• [DATA SUPPLIED]
>> start

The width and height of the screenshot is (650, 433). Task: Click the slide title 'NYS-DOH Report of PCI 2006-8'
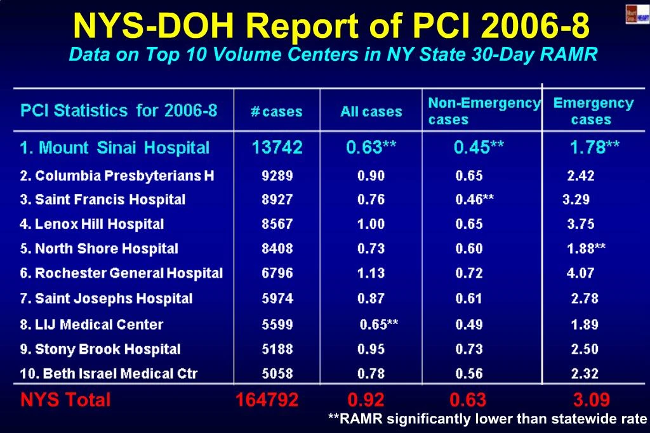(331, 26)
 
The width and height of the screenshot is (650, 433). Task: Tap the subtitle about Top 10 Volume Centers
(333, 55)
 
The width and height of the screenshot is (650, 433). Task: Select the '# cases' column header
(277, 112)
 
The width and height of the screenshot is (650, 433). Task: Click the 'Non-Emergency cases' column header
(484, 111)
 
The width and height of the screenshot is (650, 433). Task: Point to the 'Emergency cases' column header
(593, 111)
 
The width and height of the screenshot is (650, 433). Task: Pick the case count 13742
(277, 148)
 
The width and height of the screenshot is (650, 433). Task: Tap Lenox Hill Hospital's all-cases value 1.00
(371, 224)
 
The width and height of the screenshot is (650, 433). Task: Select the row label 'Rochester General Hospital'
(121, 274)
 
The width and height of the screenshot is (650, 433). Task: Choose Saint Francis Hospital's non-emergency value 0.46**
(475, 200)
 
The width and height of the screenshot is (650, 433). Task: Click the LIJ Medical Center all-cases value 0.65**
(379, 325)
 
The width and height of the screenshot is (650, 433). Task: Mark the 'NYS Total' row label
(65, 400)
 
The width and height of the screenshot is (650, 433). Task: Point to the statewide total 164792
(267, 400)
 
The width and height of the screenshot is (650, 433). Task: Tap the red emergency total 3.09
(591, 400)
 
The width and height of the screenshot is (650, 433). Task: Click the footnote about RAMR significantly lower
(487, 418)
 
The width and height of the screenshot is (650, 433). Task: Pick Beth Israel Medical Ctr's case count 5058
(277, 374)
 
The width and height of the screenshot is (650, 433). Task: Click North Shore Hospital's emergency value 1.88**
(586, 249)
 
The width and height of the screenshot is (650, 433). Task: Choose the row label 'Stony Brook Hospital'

>> end

• [SHORT TASK]
List every line of the records that contains the string "header". Case counts.

• [TASK RESULT]
The width and height of the screenshot is (650, 433). Task: Select the '# cases' column header
The width and height of the screenshot is (650, 433). Task: Click the 'Non-Emergency cases' column header
The width and height of the screenshot is (650, 433). Task: Point to the 'Emergency cases' column header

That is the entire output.